Septic Immune/Organ Injury: Did They Commit Suicide or Were They Murdered?

Studies have shown that critically ill patients and septic rodents show a decrease in various T‐cell populations, which may contribute to multiple organ failure (MOF) and eventual death. The Fas pathway has been reported to contribute to the loss of CD4+ and CD8+ T cells and B cells of the spleen and intestine of septic/cecal ligation and puncture (CLP) mice. However, reports suggest that CD8+ T cells may also play a hyper‐inflammatory role in sepsis leading to MOF after CLP. Since studies blocking the Fas pathway, using FasL −/− mice, as well as the in vivo delivery of Fas siRNA have shown decreased liver damage (↓ALT & ↓AST), decreased apoptosis, and improvement in septic survival, we hypothesize that these treatments prevent immune cell apoptosis and/or hepatic damage by lymphocyte‐mediated extrinsic killing.

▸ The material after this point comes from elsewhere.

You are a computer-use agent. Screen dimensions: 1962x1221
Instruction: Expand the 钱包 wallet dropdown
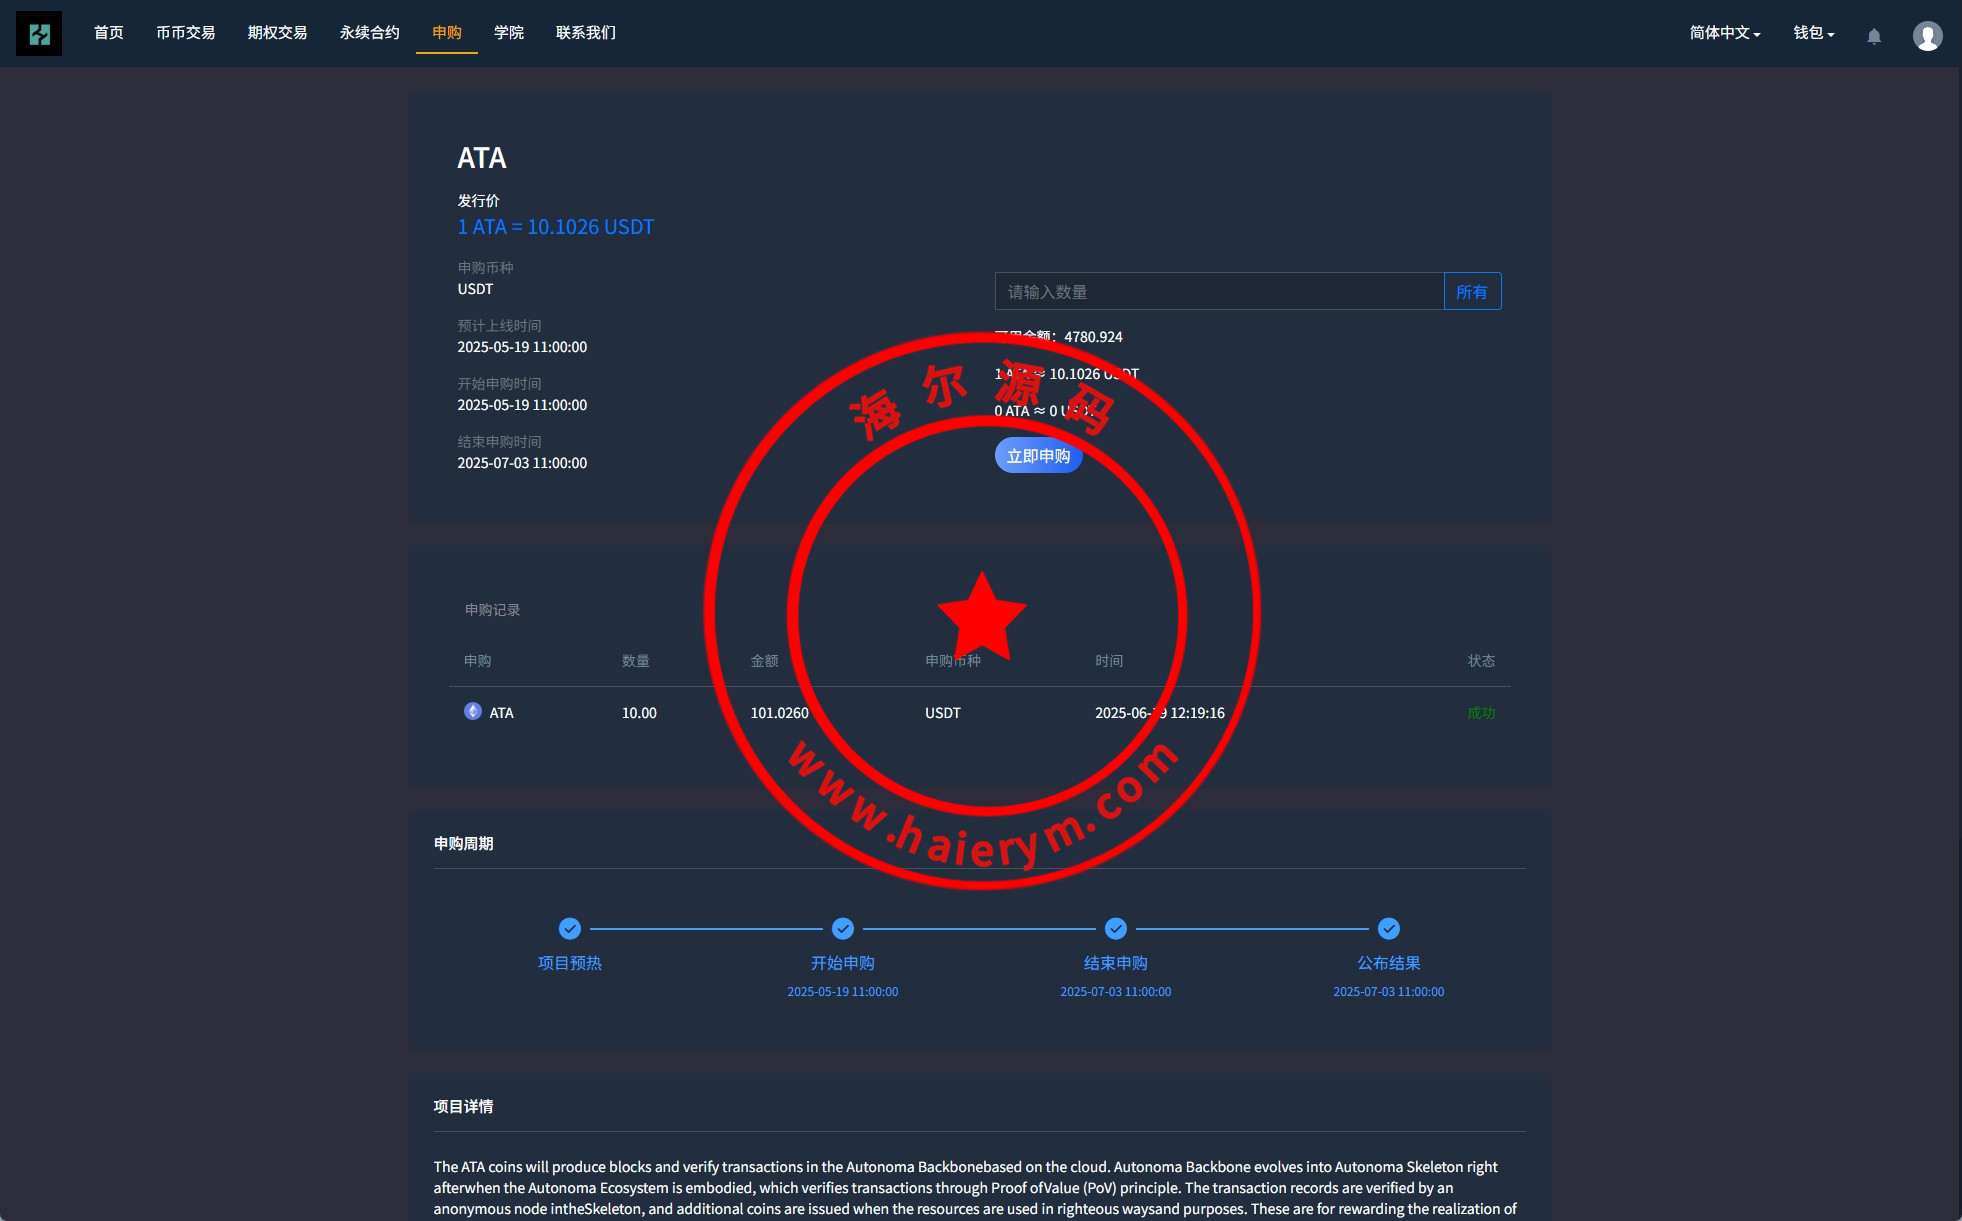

Western blot and flow cytometry, revealed an increase in FasL expression and a 2‐fold increase in the number of CD8+ T cells present in CLP mouse livers. FasL expression in the spleen did not change with CLP, however, there was an increase in Fas receptor and a loss of T and B cells. In vivo hydrodynamic administration of Fas siRNA in mice decreased the levels of Fas expression on hepatocytes, decreased the number of CD8+ T cells that migrated to the liver, and reduced levels of ALT and AST. Adoptive transfer of CD8+ liver T cells from FasL +/+ but not FasL −/− CLP mice induced liver damage in SCID recipient mice. In the spleen, Fas siRNA reduced the loss of T and B cells after CLP. Together this suggests that FasL‐Fas therapies, like Fas siRNA, work to protect immune/non‐immune cell targets from CD8+ T cell mediated extrinsic death in the spleen and liver (NIH GM53209, GAANN P200A030100).